Le secteur de la Fonction publique gabonaise est en ébullition avec l’annonce, ce lundi 7 octobre, du lancement officiel des travaux de la commission en charge de l’examen des dossiers de demande d’intégration à la Fonction publique. Plus de 150000 dossiers des Gabonais, allant du niveau CEPE au master, attendent une réponse concernant leur intégration professionnelle à la Fonction publique. Cette situation, aggravée par des années de gel des recrutements sous l’ancien régime, place de nombreux diplômés dans l’incertitude. Le gouvernement de transition, dirigé par le Premier ministre Raymond Ndong Sima, s’est engagé à rectifier cette situation en mettant en place des mécanismes de traitement des dossiers.
L’un des éléments marquants de cette initiative est la prise de mesures contre la présence des « fonctionnaires fantômes ». En septembre dernier, plus de 13 000 individus recensés comme fonctionnaires non-identifiés ont été mis sous bons de caisse, révélant ainsi une gestion défaillante des ressources humaines au sein de l’État. Ce ménage est perçu comme une tentative de redonner de la crédibilité au système de gestion du personnel public, tout en créant des opportunités pour les nouveaux candidats à l’intégration.

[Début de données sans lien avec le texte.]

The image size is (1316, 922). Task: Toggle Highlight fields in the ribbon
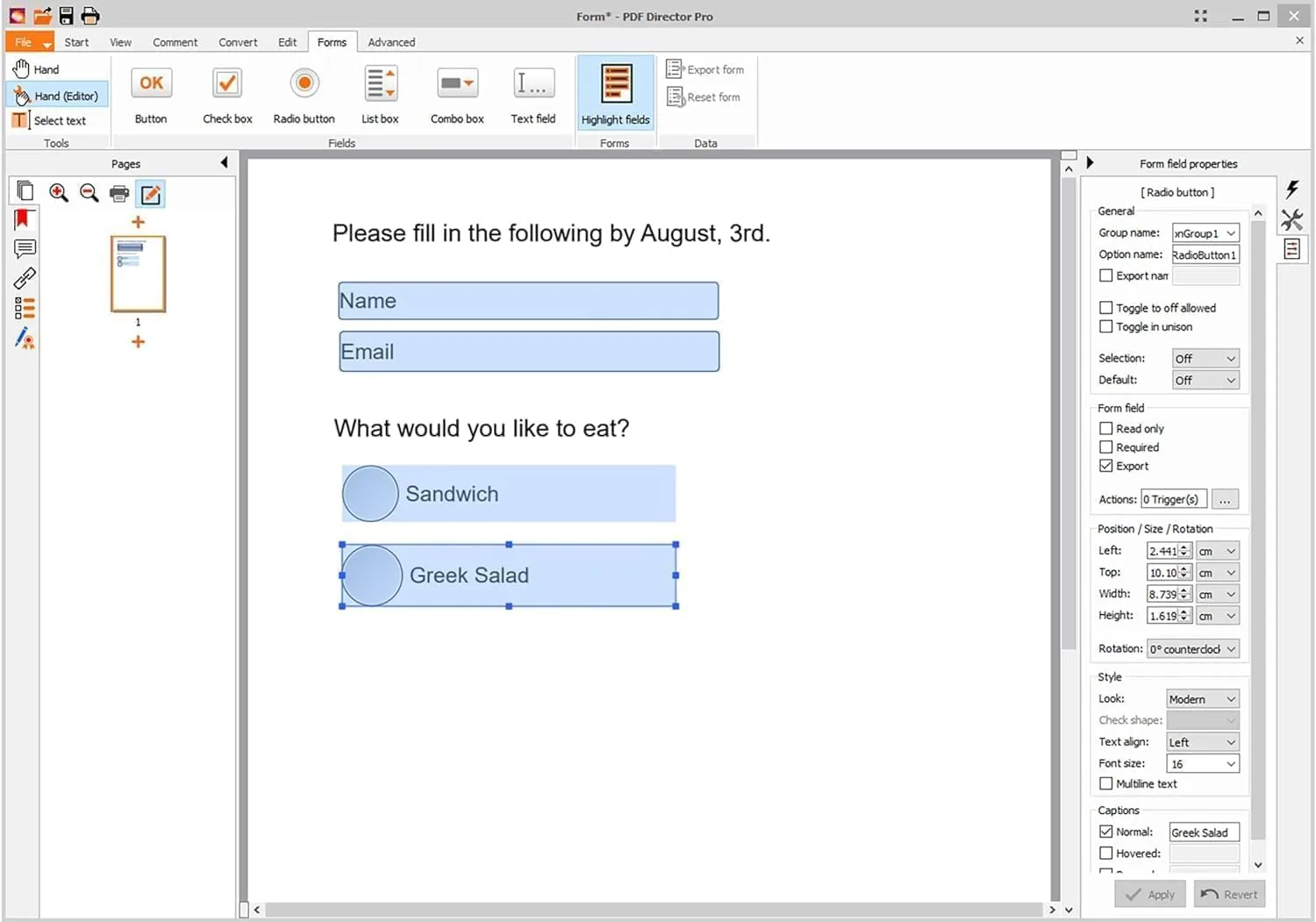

Lors de la cérémonie d’inauguration du nouvel hémicycle du ministère de la Fonction publique, le Premier ministre a souligné l’importance d’une gestion efficace et rigoureuse des ressources humaines de l’État. Il a également mis en avant la nécessité d’éviter tout retard supplémentaire dans le traitement des dossiers en attente. Le chef du gouvernement a exhorté la commission à adopter une approche responsable et transparente, afin d’assurer un traitement équitable de chaque candidature parmi ces 150000 dossiers de candidature pour la Fonction publique.
Louise Boukandou, ministre en charge de la Fonction publique, ainsi que plusieurs membres du gouvernement étaient présents pour marquer leur soutien à cette opération d’envergure. La commission, dotée d’une mission claire, se prépare à examiner les demandes avec un souci de rigueur et d’équité, pour permettre à ces milliers de Gabonais d’intégrer enfin la Fonction publique dans les mois à venir.
Cette démarche s’inscrit dans une volonté de redresser le secteur public, autrefois gangrené par la mauvaise gestion et le manque de transparence, et d’offrir de réelles perspectives d’emploi à la jeunesse gabonaise.